— start —
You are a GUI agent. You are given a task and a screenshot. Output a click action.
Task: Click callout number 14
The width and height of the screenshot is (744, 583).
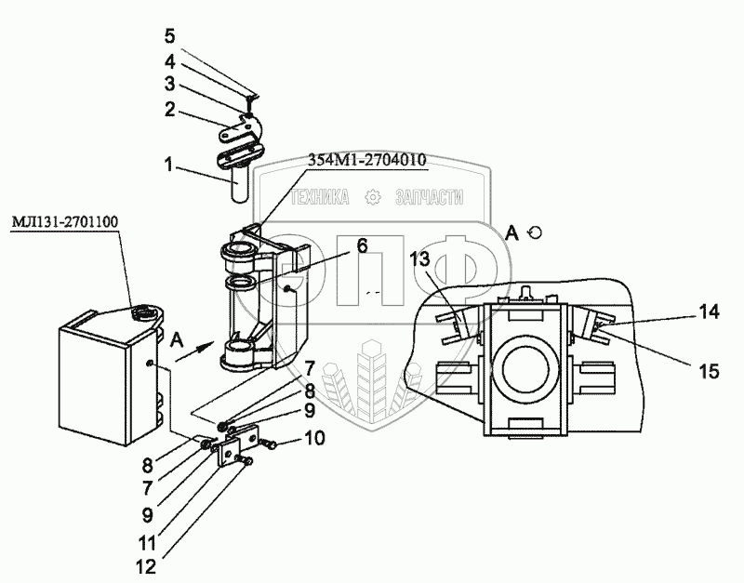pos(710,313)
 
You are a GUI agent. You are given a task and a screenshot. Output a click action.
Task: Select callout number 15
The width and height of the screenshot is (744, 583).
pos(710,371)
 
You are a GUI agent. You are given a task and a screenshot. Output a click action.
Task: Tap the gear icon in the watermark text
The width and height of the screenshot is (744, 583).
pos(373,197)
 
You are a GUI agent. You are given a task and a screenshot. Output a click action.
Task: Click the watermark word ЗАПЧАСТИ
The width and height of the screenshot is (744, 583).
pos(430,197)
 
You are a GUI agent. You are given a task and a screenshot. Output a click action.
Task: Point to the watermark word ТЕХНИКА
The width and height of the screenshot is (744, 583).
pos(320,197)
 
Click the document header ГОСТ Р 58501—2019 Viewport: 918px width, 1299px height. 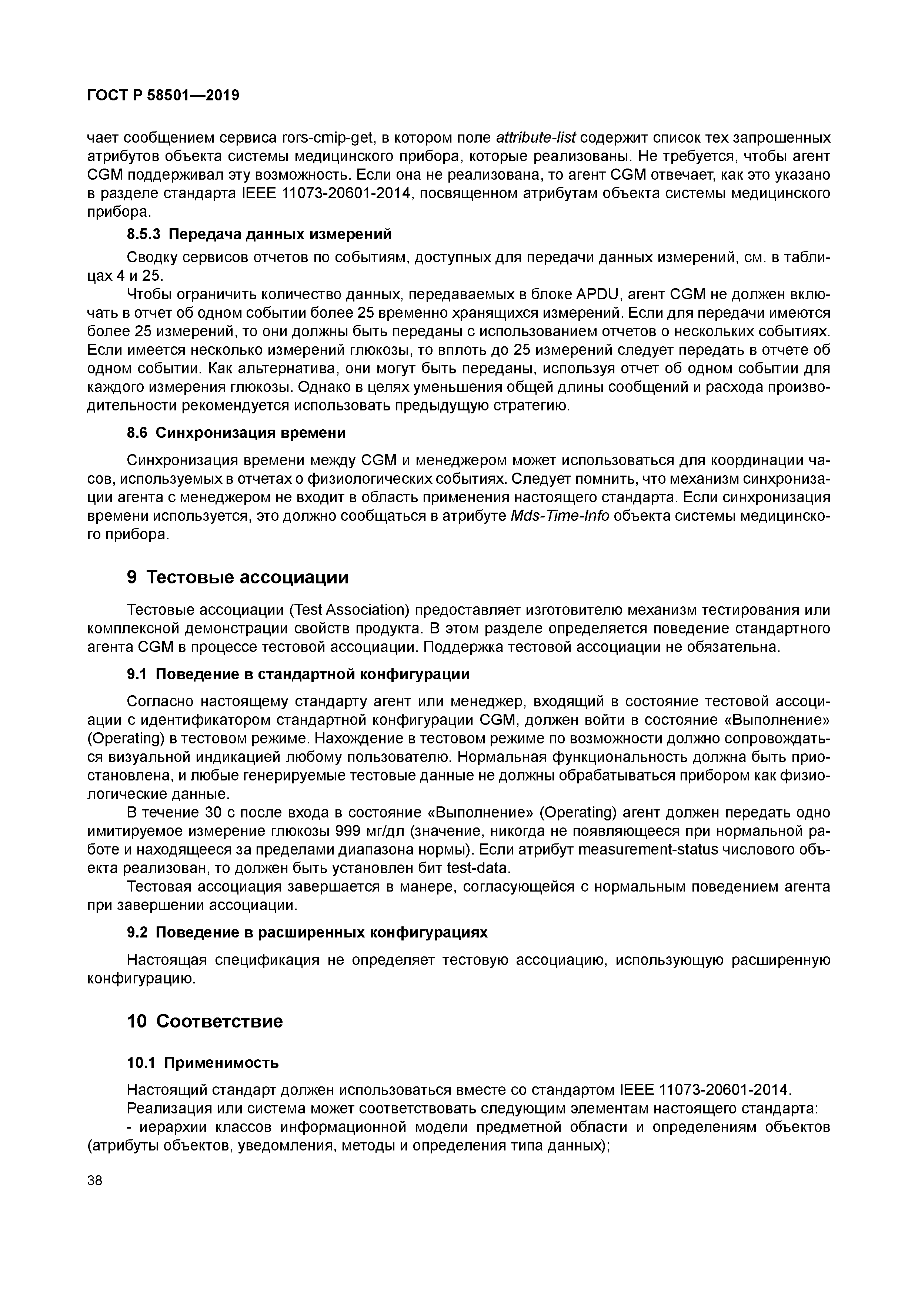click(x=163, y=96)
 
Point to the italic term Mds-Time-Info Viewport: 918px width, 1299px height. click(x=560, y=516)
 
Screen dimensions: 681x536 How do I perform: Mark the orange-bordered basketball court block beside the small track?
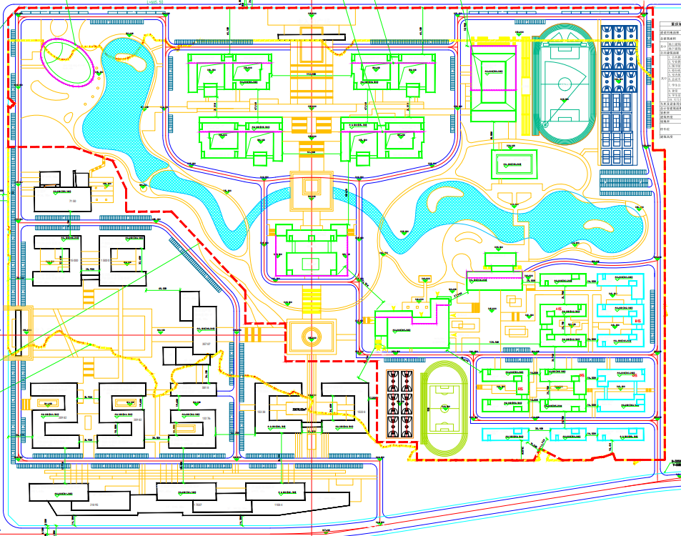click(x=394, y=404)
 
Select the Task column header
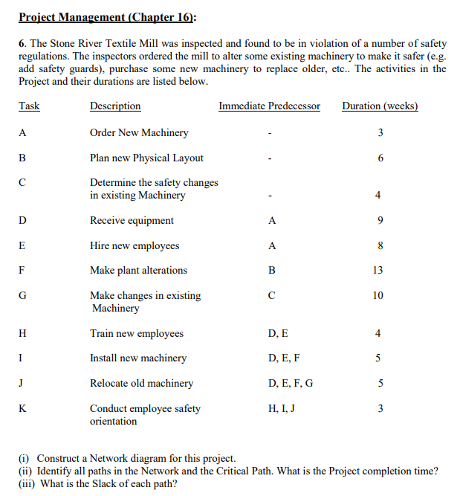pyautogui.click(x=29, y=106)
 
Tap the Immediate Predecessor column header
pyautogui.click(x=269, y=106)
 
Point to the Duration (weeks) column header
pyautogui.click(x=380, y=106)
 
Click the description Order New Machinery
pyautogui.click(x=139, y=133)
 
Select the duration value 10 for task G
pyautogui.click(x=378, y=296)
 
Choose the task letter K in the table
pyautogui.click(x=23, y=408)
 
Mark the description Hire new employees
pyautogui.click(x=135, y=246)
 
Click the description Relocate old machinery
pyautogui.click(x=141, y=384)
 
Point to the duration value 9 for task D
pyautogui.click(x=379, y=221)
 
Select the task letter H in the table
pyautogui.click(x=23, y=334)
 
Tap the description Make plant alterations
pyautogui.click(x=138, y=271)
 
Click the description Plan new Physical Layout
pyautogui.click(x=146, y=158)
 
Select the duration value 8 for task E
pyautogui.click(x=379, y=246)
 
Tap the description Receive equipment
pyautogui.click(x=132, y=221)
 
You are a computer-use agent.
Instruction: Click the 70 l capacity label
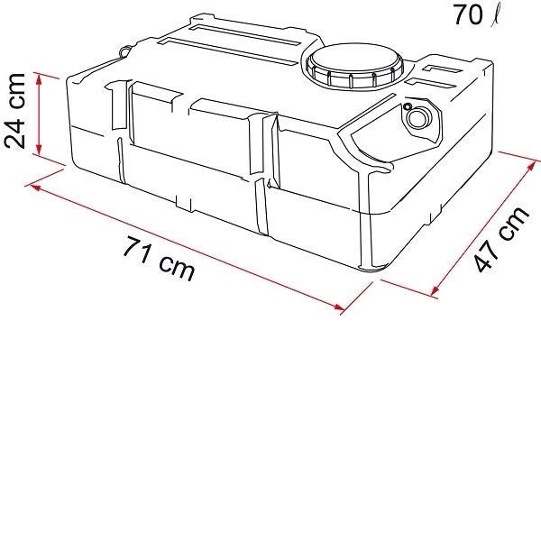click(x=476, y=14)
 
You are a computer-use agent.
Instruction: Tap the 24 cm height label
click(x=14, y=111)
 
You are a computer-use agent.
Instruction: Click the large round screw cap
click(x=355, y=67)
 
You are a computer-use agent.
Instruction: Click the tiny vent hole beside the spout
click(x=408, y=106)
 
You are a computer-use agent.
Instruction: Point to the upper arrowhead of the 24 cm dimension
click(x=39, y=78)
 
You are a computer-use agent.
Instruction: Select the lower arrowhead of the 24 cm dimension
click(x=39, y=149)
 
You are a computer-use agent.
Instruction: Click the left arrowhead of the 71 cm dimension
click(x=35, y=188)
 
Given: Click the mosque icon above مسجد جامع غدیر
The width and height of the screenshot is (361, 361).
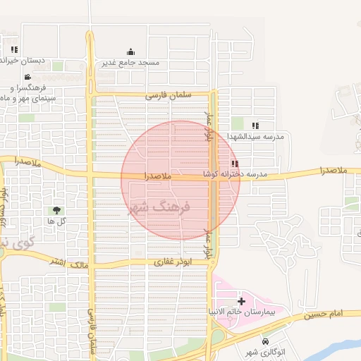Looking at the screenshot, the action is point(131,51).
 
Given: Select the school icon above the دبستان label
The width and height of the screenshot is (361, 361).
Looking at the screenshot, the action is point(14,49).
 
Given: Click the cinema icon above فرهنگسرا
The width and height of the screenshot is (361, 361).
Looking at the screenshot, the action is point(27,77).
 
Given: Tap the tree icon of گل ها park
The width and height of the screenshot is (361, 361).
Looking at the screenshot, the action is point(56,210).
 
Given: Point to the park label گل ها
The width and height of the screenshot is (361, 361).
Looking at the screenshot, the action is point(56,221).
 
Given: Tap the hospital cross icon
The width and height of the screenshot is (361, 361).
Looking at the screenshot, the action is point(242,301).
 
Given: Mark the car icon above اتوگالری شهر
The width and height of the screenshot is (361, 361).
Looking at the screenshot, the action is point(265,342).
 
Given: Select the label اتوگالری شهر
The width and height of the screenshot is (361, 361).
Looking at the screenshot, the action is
— end —
▶ _Exercise prompt_:
Can you recast the lines in the stretch from the one containing "Tap the description Make plant alterations" through the one containing "pyautogui.click(x=379, y=246)", both included, as a numbered list with the blank lines left out?

▶ _Output for this task_:
1. Tap the description Make plant alterations
2. pyautogui.click(x=138, y=271)
3. Click the description Plan new Physical Layout
4. pyautogui.click(x=146, y=158)
5. Select the duration value 8 for task E
6. pyautogui.click(x=379, y=246)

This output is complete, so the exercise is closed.